> [Written task a]:
Reproduce the saved data entries listing below, copying the stretch from its first line through the line that contains "The width and".

> [Document text]:

========================================================================

Anthony Johnson (born January 29, 1995) is an American football wide receiver for the Hamilton Tiger-Cats of the Canadian Football League (CFL). He played college football at Buffalo. He has also been a member of the Tampa Bay Buccaneers, Los Angeles Chargers and Pittsburgh Steelers.

Early years and college career
Johnson attended South Pointe High School in Rock Hill, South Carolina. He attended Butler Community College in 2014 and Iowa Western Community College in 2015. He transferred to the University at Buffalo in 2016 and redshirted his first year. In 2017, he started all 12 games and had 76 receptions for 1,356 yards and a school record 14 touchdowns. In 2018, he started all 13 games and had 57 receptions for 1,011 yards and 11 touchdowns.

Professional career

Tampa Bay Buccaneers
Johnson signed with the Tampa Bay Buccaneers as an undrafted free agent following the 2019 NFL Draft. He was one of five undrafted free agents from Buffalo to sign with teams after the draft, including quarterback Tyree Jackson. He was waived during final roster cuts on August 30, 2019.

Los Angeles Chargers
On September 11, 2019, Johnson was signed to the Los Angeles Chargers practice squad. His practice squad contract with the team expired on January 6, 2020.

========================================================================

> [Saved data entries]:
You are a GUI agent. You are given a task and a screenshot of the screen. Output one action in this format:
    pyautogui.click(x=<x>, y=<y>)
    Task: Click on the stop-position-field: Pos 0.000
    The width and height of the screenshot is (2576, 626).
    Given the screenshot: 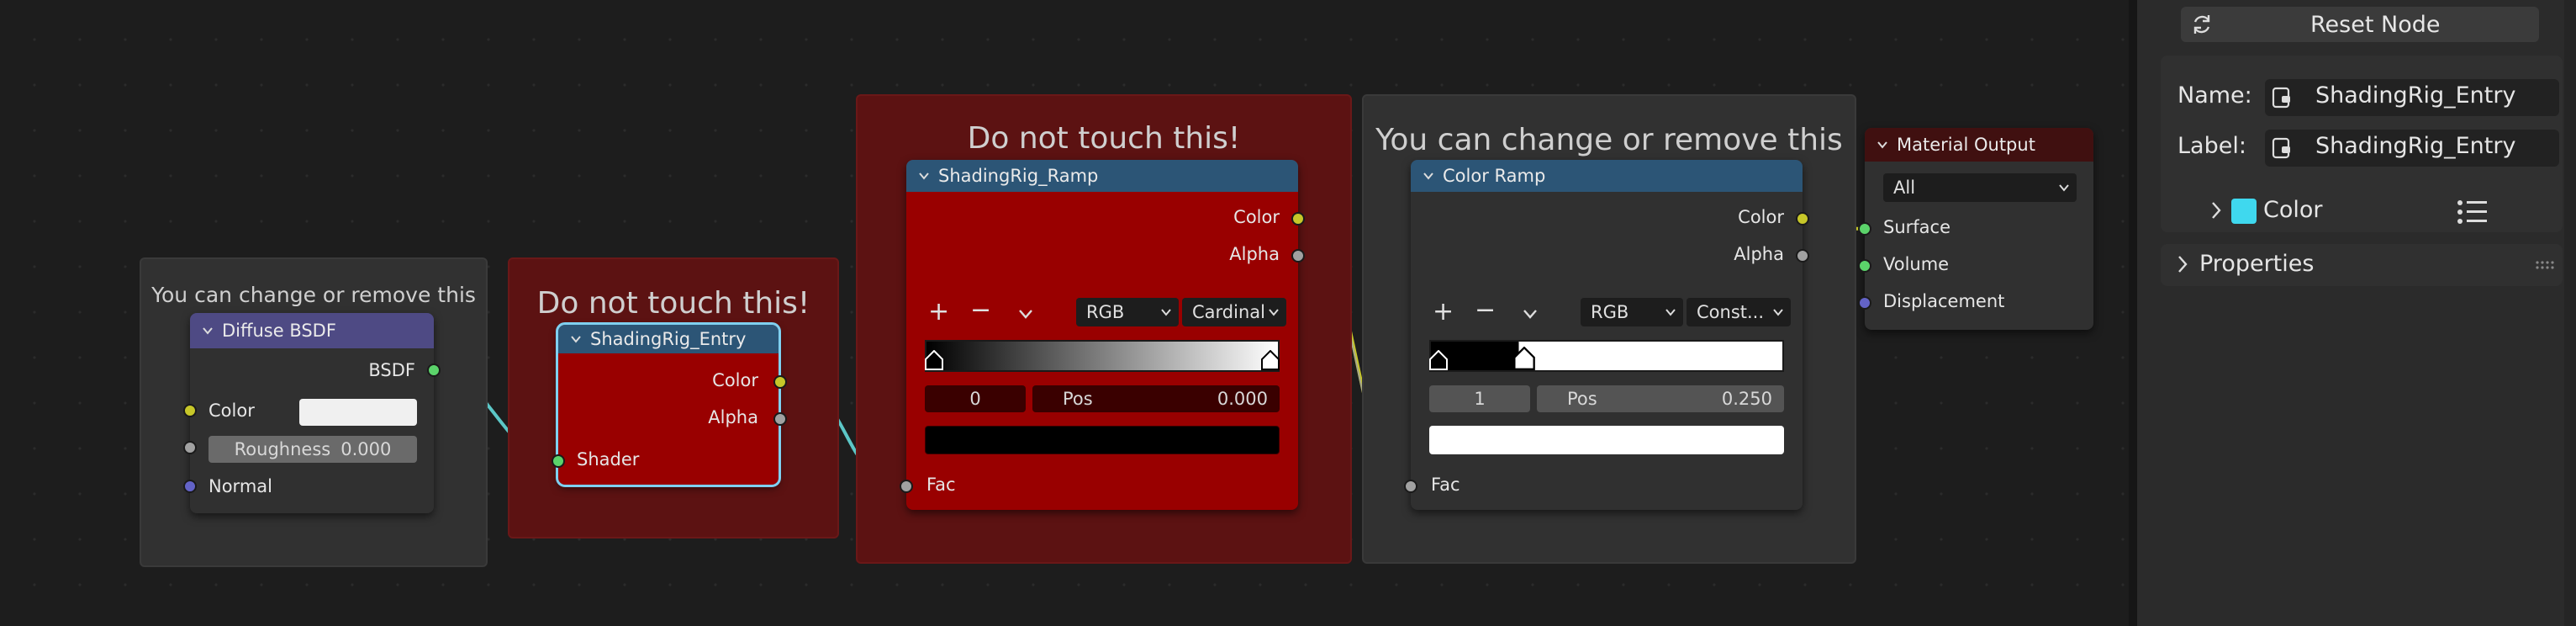 What is the action you would take?
    pyautogui.click(x=1156, y=398)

========================================================================

> [Written task b]:
Continue the article on Anthony Johnson's football career above, picking up after its final sentence.

> [Exercise result a]:
You are a GUI agent. You are given a task and a screenshot of the screen. Output one action in this format:
    pyautogui.click(x=<x>, y=<y>)
    Task: Click on the stop-position-field: Pos 0.000
    The width and height of the screenshot is (2576, 626).

> [Exercise result b]:
Pittsburgh Steelers
On January 8, 2020, Johnson signed a reserve/future contract with the Pittsburgh Steelers. He was waived/injured on August 27, 2020, and subsequently reverted to the team's injured reserve list the next day. He was waived with an injury settlement on September 4, 2020. The Steelers signed Johnson to their practice squad on October 26, 2020. On January 14, 2021, Johnson signed a reserve/futures contract with the Steelers. He was waived on August 28, 2021.

Hamilton Tiger-Cats 
On April 20, 2022 it was announced that Johnson had signed with the Hamilton Tiger-Cats of the Canadian Football League (CFL).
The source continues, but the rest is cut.